PROBLEM DESCRIPTION> Put the material from the line with "Given: Open the Enable dropdown menu" to the line with "coord(867,29)" into a Markdown table with the columns Row and Text, one numbered row per line, skipping blank lines and omitting the pictures.

==== EXTRACTED ENTRIES

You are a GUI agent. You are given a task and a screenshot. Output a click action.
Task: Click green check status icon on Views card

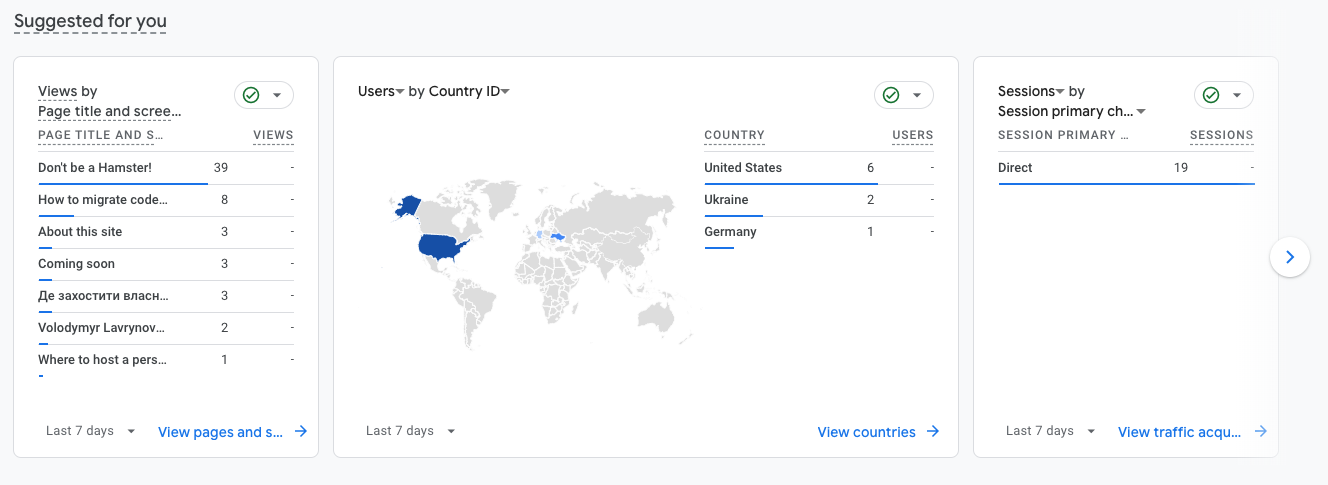[x=251, y=95]
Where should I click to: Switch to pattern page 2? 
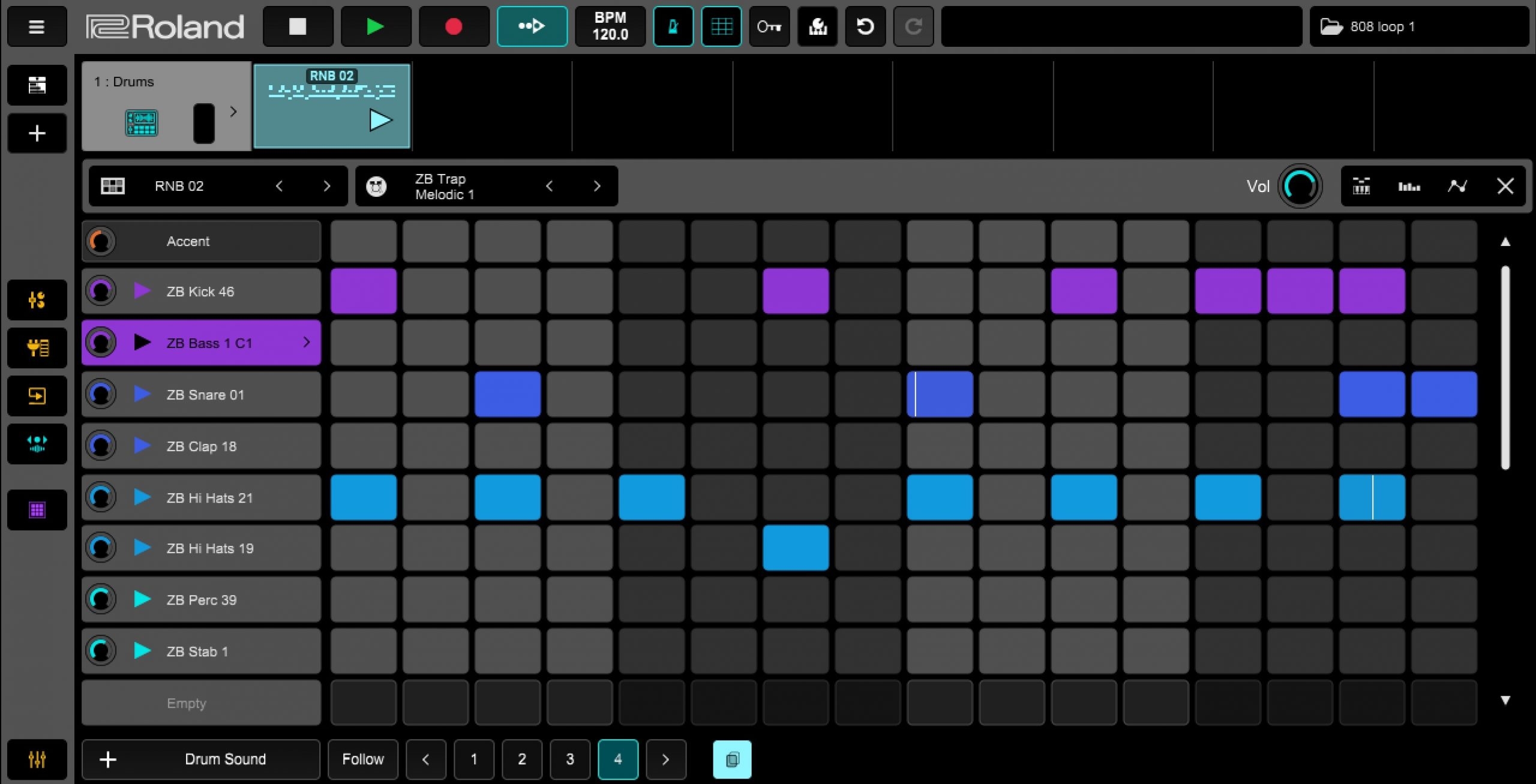(x=521, y=759)
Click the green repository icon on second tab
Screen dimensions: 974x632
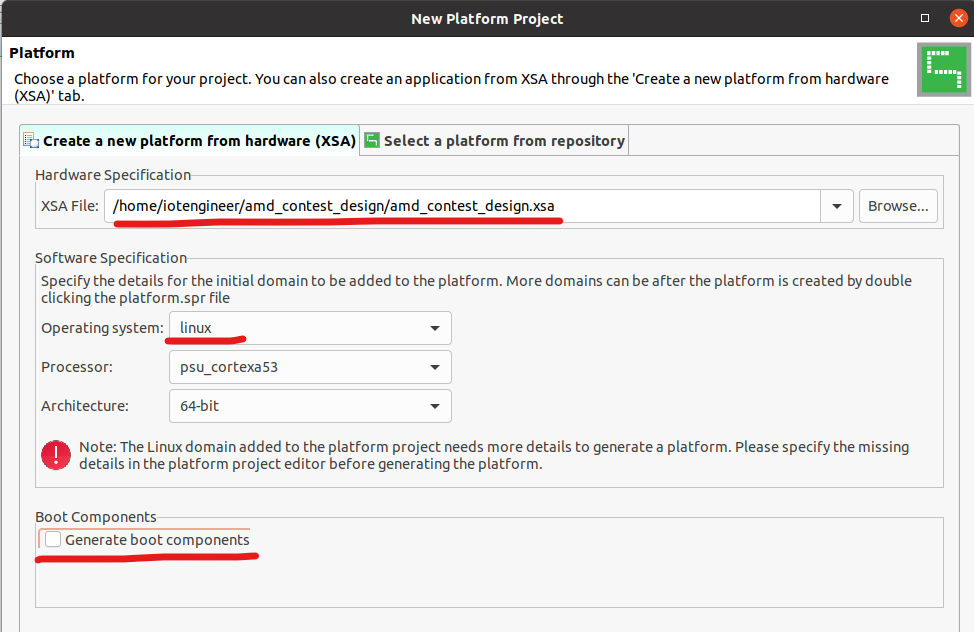tap(372, 141)
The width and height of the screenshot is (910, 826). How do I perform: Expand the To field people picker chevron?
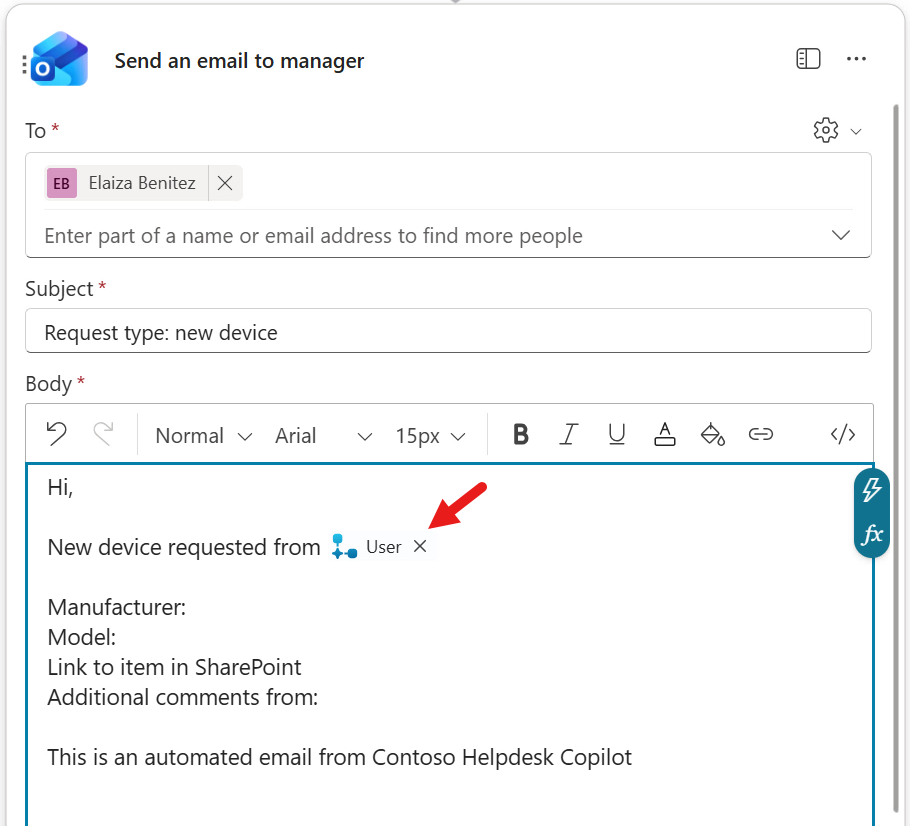coord(840,235)
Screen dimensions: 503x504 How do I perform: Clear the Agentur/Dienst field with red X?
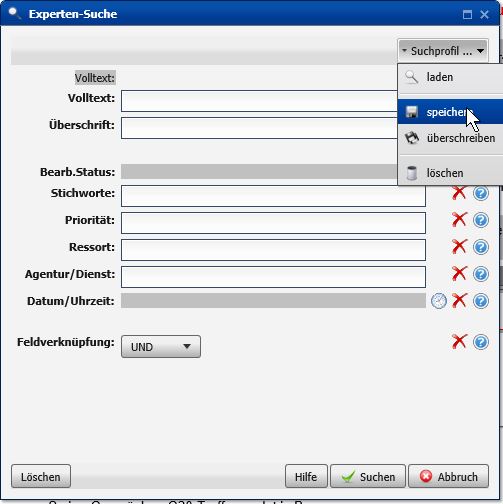pyautogui.click(x=459, y=274)
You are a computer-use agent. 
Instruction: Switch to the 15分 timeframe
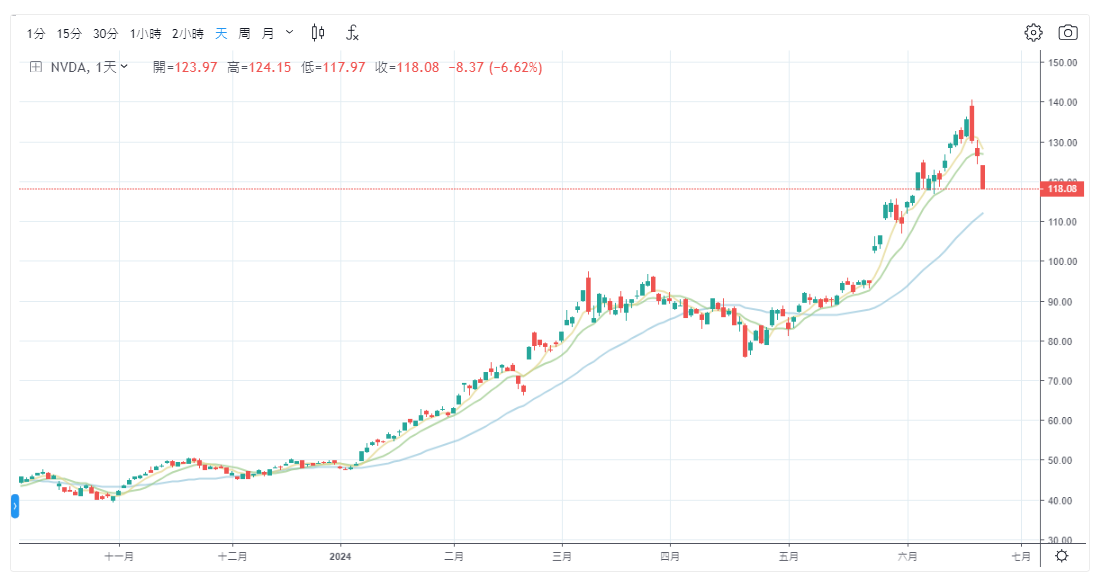pos(69,33)
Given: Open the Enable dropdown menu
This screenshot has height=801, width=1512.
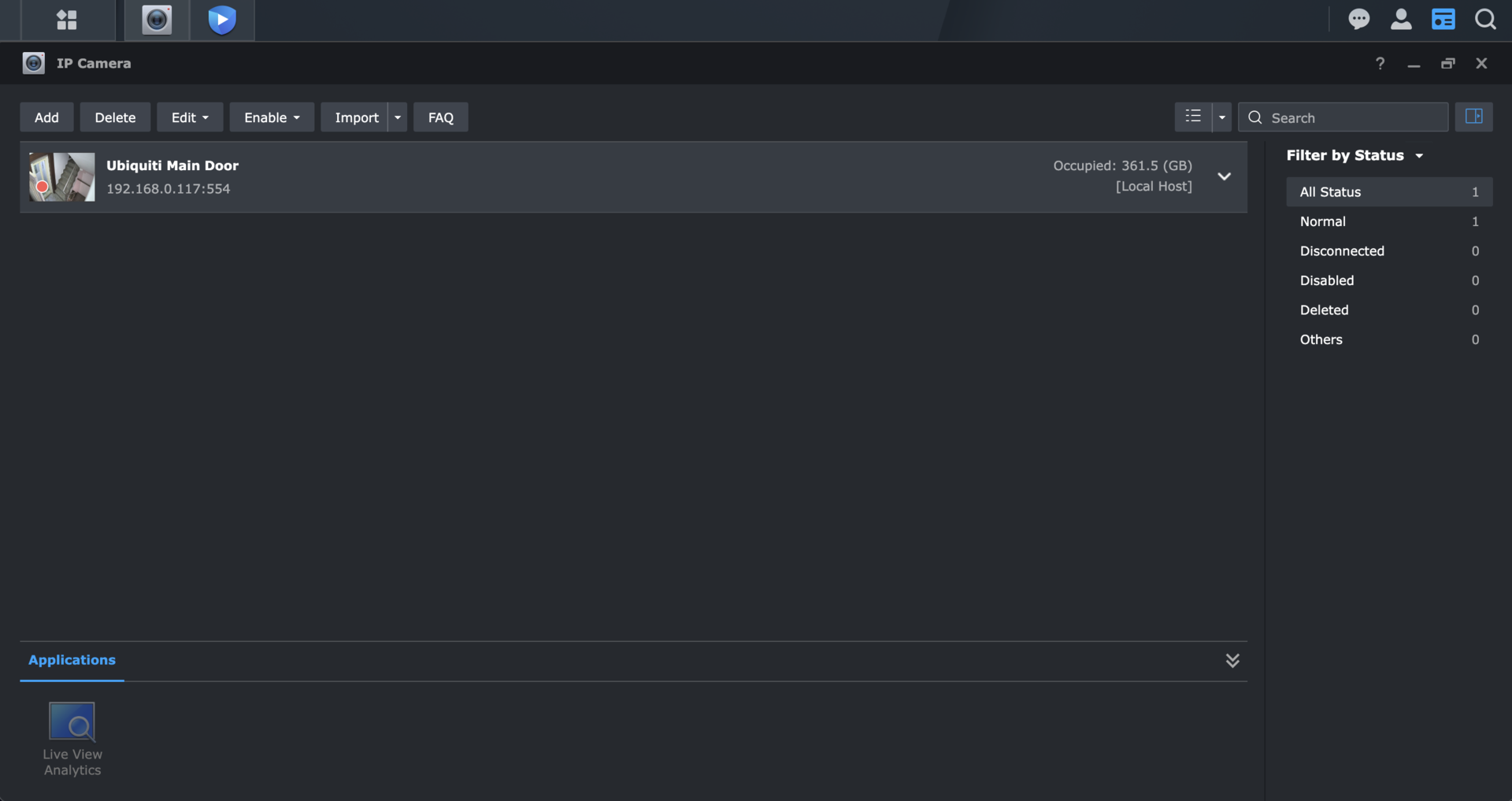Looking at the screenshot, I should pyautogui.click(x=272, y=117).
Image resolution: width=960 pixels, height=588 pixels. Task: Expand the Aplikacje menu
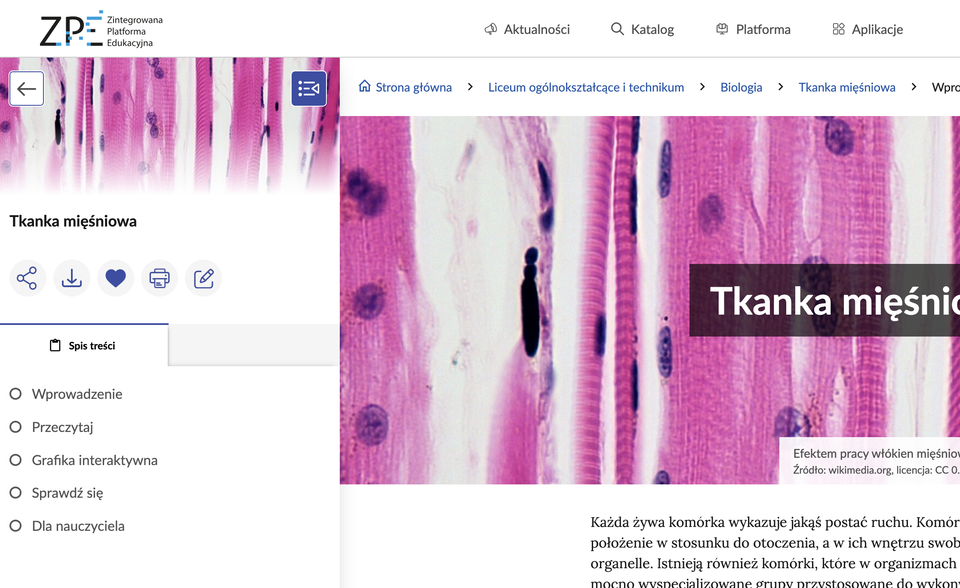coord(867,29)
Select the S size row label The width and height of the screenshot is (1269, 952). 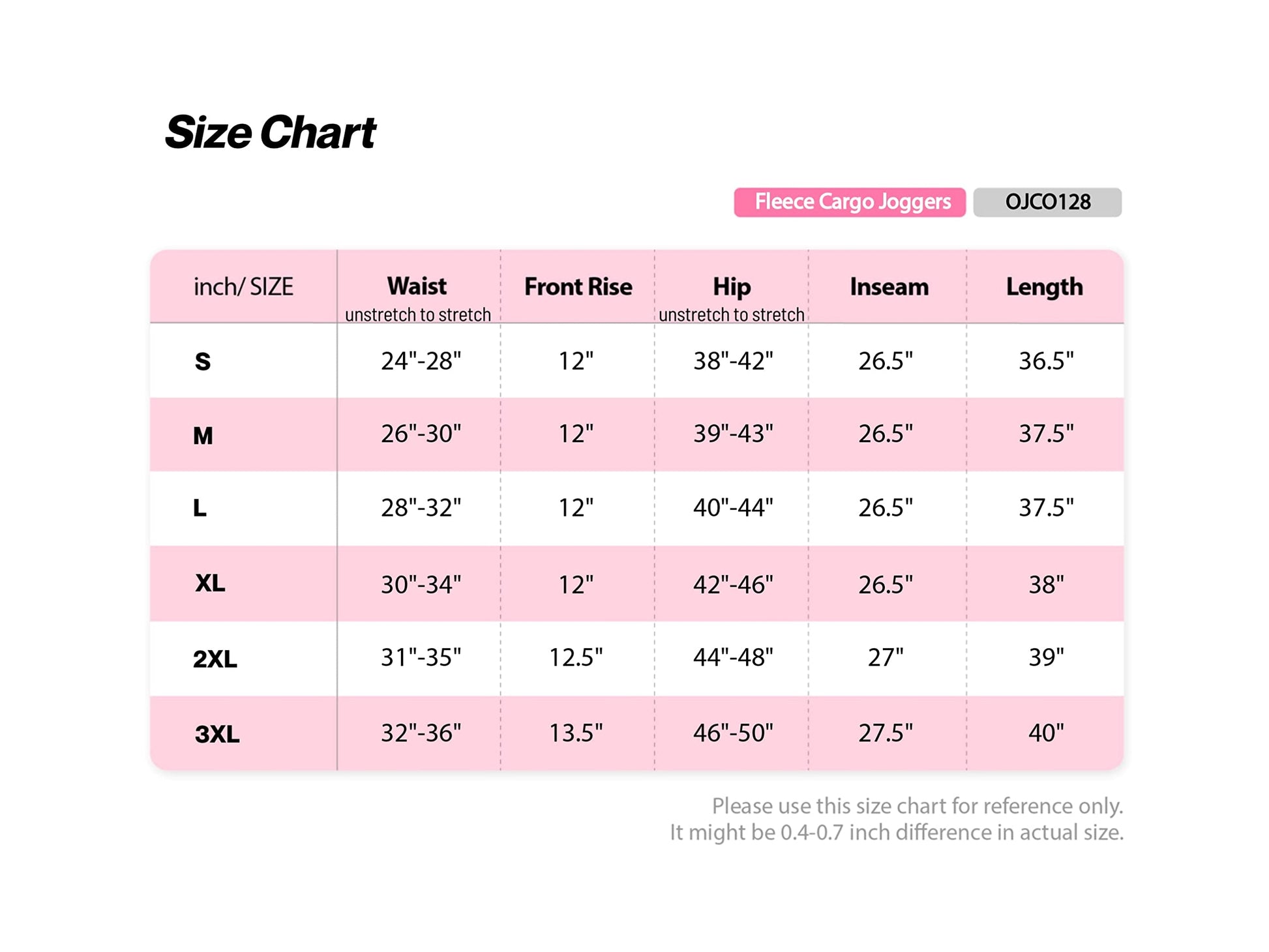203,361
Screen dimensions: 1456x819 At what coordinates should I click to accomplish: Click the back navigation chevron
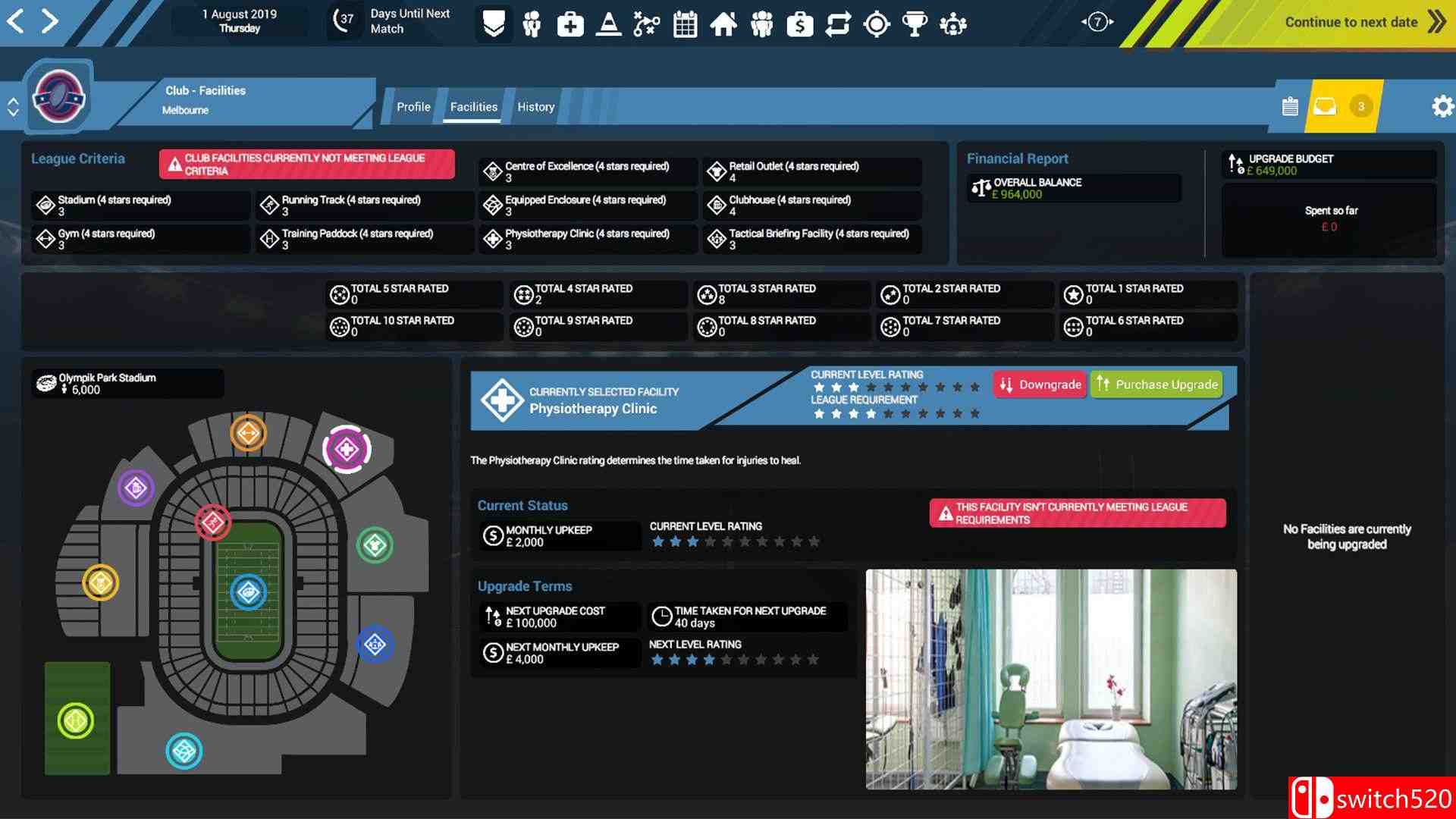pyautogui.click(x=15, y=21)
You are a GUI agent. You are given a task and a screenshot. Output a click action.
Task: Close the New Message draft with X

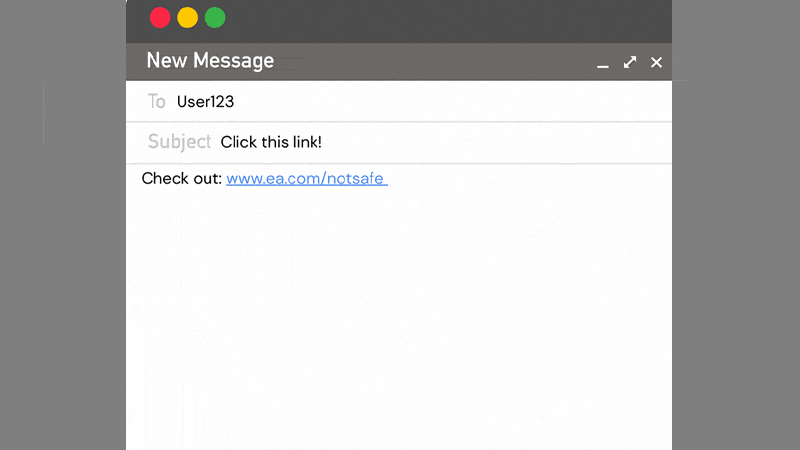(656, 62)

========

REPLY>
| Row | Text |
|---|---|
| 1 | Given: Open the Enable dropdown menu |
| 2 | This screenshot has height=801, width=1512. |
| 3 | Looking at the screenshot, I should pyautogui.click(x=272, y=117). |
| 4 | Image resolution: width=960 pixels, height=588 pixels. Task: Expand the Aplikacje menu |
| 5 | coord(867,29) |